O Superior Tribunal de Justiça (STJ) pode aumentar o prazo para que vítimas de abuso sexual durante a infância ou adolescência busquem uma indenização contra o agressor.
A decisão surgiu pois os ministros da 4ª Turma da Corte entenderam que o prazo prescricional de ação indenizatória, ou seja, o prazo final para que a vítima acione a Justiça atrás da reparação, começa a contar no momento em que ela adquiriu total consciência dos danos do abuso em sua vida.
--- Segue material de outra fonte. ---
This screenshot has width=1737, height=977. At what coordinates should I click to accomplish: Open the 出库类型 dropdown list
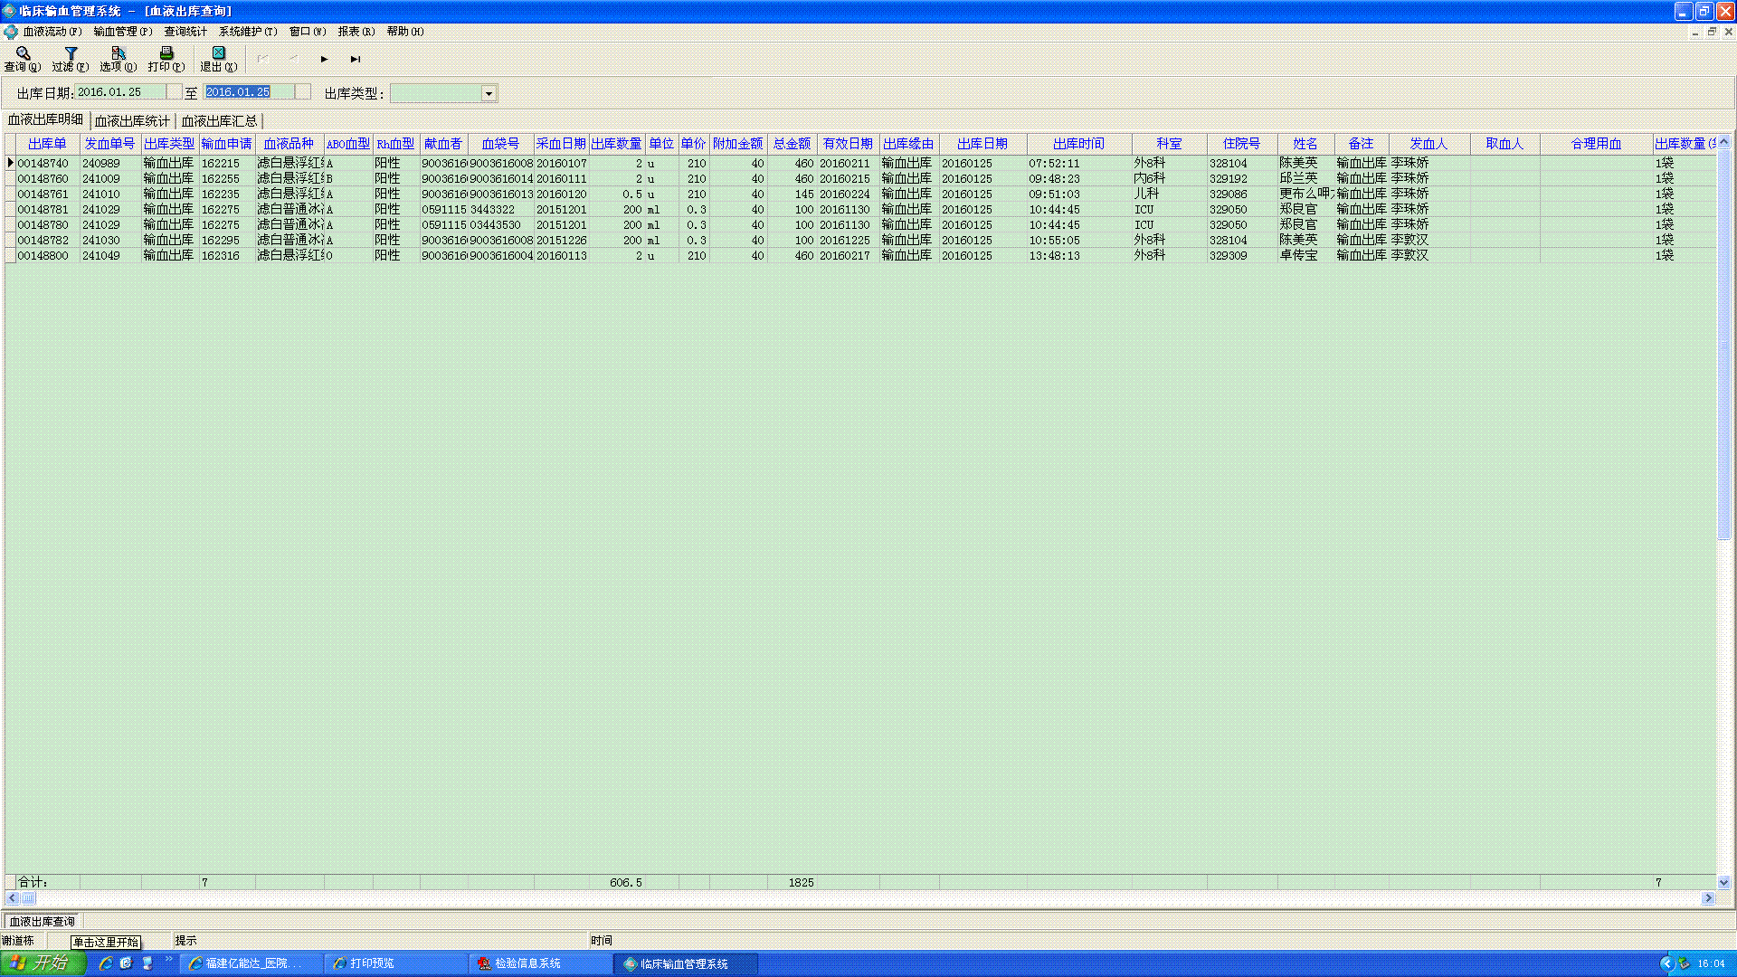point(489,93)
Até então, o entendimento dos tribunais era que esse prazo é de três anos, a partir de quando a vítima atinge a maioridade civil, aos 18 anos. Segundo o ministro Antonio Carlos Ferreira, contudo, esse período é curto e não se pode exigir que passe a contar ao atingir a maioridade.
"Considerar que o prazo prescricional de reparação civil termina obrigatoriamente três anos após a maioridade não é suficiente para proteger integralmente os direitos da vítima, tornando-se essencial analisar cuidadosamente o contexto específico para determinar o início do lapso prescricional em situações de abuso sexual na infância ou na adolescência", concluiu.
Ele destacou que a vítima, no entanto, precisa comprovar o momento em que constatou os transtornos do abuso.